### What the task requires
Using the records below, transcribe word for word the stretch from the line that contains "Landesportal Frau und Beruf (131, 1501)" through the line that contains "Datenschutz (52, 2449)", both end lines included, and nothing else.

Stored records
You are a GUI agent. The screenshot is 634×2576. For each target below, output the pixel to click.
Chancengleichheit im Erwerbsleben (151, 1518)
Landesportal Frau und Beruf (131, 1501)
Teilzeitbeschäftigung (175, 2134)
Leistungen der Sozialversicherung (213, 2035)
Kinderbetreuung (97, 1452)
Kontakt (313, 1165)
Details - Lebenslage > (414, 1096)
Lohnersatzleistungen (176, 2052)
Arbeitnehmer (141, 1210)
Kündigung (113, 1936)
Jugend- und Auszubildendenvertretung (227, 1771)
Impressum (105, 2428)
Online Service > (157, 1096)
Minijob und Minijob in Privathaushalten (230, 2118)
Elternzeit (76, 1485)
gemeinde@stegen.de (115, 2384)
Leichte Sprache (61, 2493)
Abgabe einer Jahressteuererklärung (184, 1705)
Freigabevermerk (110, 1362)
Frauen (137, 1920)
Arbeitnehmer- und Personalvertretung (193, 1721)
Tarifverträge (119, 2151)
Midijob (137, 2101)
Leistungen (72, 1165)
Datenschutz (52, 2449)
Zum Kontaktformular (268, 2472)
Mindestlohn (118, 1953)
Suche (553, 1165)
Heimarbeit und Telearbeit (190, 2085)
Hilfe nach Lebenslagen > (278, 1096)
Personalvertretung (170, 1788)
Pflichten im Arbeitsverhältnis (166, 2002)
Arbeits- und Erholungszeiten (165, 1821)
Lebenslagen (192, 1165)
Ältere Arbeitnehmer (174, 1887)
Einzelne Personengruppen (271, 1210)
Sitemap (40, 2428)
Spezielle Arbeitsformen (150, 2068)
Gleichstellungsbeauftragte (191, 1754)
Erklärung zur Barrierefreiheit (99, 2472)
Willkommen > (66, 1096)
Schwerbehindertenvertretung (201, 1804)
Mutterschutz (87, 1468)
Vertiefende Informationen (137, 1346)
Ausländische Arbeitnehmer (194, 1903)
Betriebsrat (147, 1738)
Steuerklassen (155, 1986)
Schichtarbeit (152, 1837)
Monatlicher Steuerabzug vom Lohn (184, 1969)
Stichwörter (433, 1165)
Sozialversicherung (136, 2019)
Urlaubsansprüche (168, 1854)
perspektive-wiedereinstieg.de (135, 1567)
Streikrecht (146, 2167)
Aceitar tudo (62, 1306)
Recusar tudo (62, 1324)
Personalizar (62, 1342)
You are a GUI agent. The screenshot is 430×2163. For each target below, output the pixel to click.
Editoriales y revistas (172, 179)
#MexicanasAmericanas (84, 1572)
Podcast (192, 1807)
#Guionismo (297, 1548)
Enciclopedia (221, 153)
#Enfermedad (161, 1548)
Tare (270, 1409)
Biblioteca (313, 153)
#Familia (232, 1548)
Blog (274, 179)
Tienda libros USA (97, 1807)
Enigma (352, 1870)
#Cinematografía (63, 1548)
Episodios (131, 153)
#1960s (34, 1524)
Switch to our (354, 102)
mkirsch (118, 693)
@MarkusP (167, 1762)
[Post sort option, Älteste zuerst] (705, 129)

### Your solution
Landesportal Frau und Beruf (131, 1501)
Teilzeitbeschäftigung (175, 2134)
Leistungen der Sozialversicherung (213, 2035)
Kinderbetreuung (97, 1452)
Kontakt (313, 1165)
Details - Lebenslage > (414, 1096)
Lohnersatzleistungen (176, 2052)
Arbeitnehmer (141, 1210)
Kündigung (113, 1936)
Jugend- und Auszubildendenvertretung (227, 1771)
Impressum (105, 2428)
Online Service > (157, 1096)
Minijob und Minijob in Privathaushalten (230, 2118)
Elternzeit (76, 1485)
gemeinde@stegen.de (115, 2384)
Leichte Sprache (61, 2493)
Abgabe einer Jahressteuererklärung (184, 1705)
Freigabevermerk (110, 1362)
Frauen (137, 1920)
Arbeitnehmer- und Personalvertretung (193, 1721)
Tarifverträge (119, 2151)
Midijob (137, 2101)
Leistungen (72, 1165)
Datenschutz (52, 2449)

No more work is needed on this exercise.